◆ **Exercise prompt**: Transcribe the lines below verbatim, skipping the images.

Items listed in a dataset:
⁂
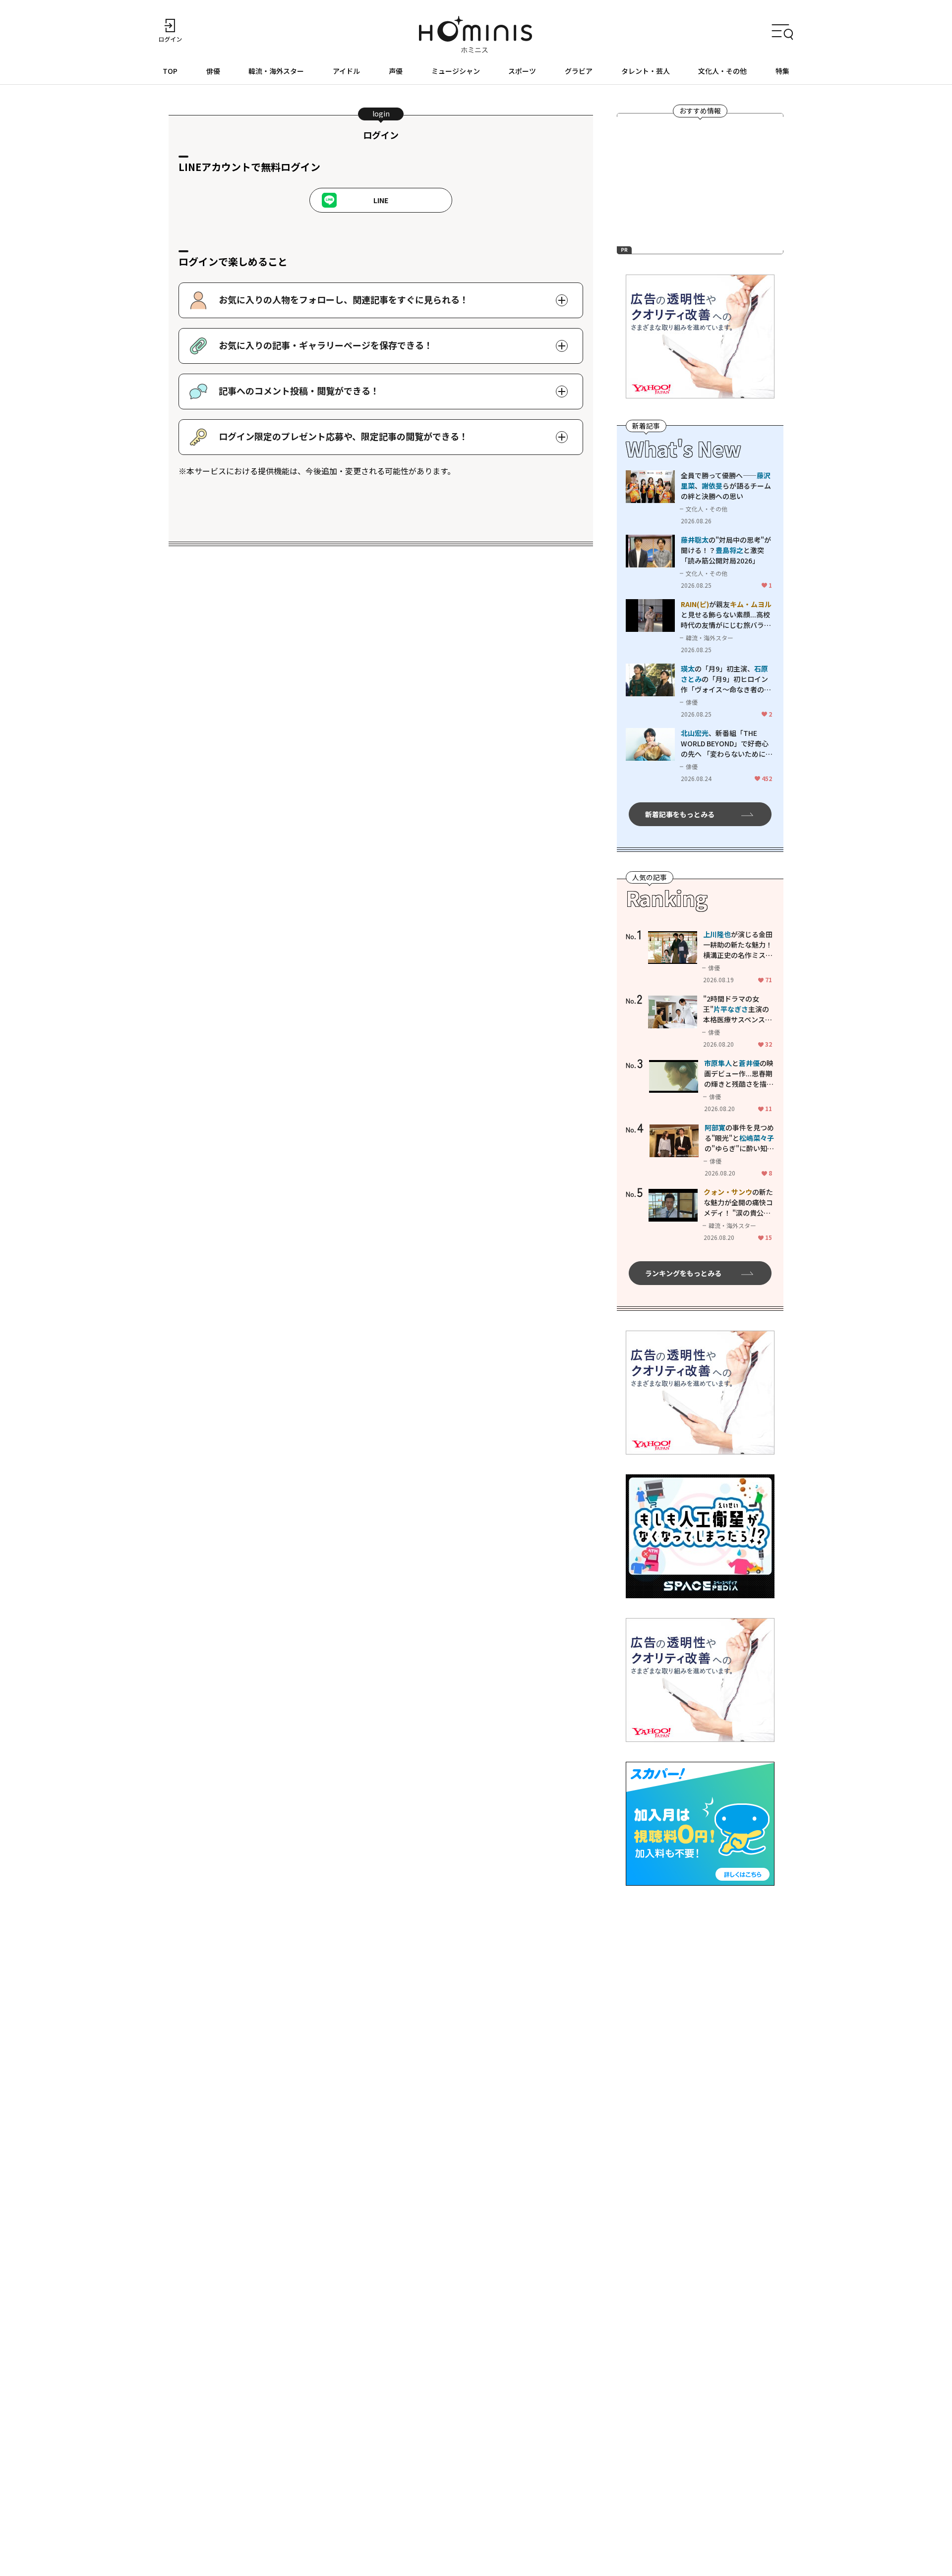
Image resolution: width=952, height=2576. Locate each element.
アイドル (346, 71)
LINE (380, 200)
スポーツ (522, 71)
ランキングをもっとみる (683, 1273)
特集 (782, 71)
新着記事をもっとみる (679, 814)
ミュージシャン (455, 71)
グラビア (579, 71)
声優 (396, 71)
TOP (170, 71)
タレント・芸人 (645, 71)
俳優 (213, 71)
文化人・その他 (722, 71)
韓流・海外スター (276, 71)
⁂
◆ **Output of the exercise**:
Image resolution: width=952, height=2576. Locate each element.
アイドル (346, 71)
LINE (380, 200)
スポーツ (522, 71)
ランキングをもっとみる (683, 1273)
特集 (782, 71)
新着記事をもっとみる (679, 814)
ミュージシャン (455, 71)
グラビア (579, 71)
声優 (396, 71)
TOP (170, 71)
タレント・芸人 (645, 71)
俳優 (213, 71)
文化人・その他 (722, 71)
韓流・海外スター (276, 71)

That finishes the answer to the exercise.